Ahora, a la sombra de nuestra tolerancia nacional, una comunidad indígena ha llegado incluso a la barbaridad de emitir una condena a muerte contra un acusado, del que algunos testigos dicen es inocente. Con ello, la “justicia indígena” ha pisoteado toda la estructura jurídica del Estado ecuatoriano, que ha eliminado y condena expresamente la pena de muerte, y también ha atentado contra el ordenamiento jurídico internacional, del que somos parte.

Pero si los castigos aplicados por ciertas comunidades indígenas son aberrantes, todavía es peor el sistema de investigación previo. Según numerosas denuncias, provenientes de las propias comunidades indígenas, ocurre que alguien es acusado y, sin mayor trámite, es sometido a juicio, sentenciado y castigado por una masa anónima que inventa sanciones y castigos a su gusto y sabor: acá los ortigan y bañan en agua helada, allá los torturan y azotan, acullá los hacen cargar piedras o los condenan a muerte.

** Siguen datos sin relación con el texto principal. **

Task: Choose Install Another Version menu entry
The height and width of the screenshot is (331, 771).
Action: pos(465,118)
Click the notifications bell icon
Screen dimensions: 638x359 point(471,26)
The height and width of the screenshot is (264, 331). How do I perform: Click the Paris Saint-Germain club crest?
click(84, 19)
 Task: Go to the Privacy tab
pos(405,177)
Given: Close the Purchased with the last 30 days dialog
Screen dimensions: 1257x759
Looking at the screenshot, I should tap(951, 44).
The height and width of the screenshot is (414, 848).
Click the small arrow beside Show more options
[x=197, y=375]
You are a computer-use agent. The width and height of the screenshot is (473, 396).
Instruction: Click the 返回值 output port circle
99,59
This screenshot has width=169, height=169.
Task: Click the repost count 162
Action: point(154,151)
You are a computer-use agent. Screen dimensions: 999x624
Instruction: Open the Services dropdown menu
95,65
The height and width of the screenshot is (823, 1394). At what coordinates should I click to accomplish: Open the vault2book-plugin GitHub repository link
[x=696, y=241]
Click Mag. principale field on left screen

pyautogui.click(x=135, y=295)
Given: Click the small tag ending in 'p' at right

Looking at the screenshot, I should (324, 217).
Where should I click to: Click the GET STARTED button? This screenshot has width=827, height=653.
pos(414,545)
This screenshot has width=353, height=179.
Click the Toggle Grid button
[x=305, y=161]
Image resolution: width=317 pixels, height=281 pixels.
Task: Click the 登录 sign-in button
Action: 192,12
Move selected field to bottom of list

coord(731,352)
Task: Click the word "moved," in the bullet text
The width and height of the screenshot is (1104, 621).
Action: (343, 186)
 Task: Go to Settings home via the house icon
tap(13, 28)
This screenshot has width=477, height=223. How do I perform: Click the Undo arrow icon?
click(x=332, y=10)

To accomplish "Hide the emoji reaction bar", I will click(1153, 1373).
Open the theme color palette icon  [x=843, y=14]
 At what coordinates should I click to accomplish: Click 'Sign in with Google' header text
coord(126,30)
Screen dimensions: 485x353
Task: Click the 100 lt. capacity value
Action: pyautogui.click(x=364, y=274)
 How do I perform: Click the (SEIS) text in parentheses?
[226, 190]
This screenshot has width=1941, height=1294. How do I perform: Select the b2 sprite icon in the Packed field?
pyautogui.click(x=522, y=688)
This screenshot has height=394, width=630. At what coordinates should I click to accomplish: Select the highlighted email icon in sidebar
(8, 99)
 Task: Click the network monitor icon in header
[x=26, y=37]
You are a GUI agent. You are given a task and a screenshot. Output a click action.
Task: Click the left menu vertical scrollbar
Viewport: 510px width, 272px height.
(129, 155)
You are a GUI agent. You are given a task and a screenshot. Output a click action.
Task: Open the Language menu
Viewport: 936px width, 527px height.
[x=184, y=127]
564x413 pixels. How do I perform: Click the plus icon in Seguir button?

En la justicia regular, hay una instancia que investiga el delito (la fiscalía), otra que lo juzga (el juez o corte) y otra que aplica le pena (sistema de rehabilitación social). En la tal justicia indígena, todas estas instancias son una sola y el acusado no tiene derecho a la defensa, ni oportunidad de apelación o de revisión del proceso. Todo se hace en un proceso inmediato, corto, inapelable y definitivo, muchas veces bajo el imperio de la emoción tumultuaria o la venganza colectiva.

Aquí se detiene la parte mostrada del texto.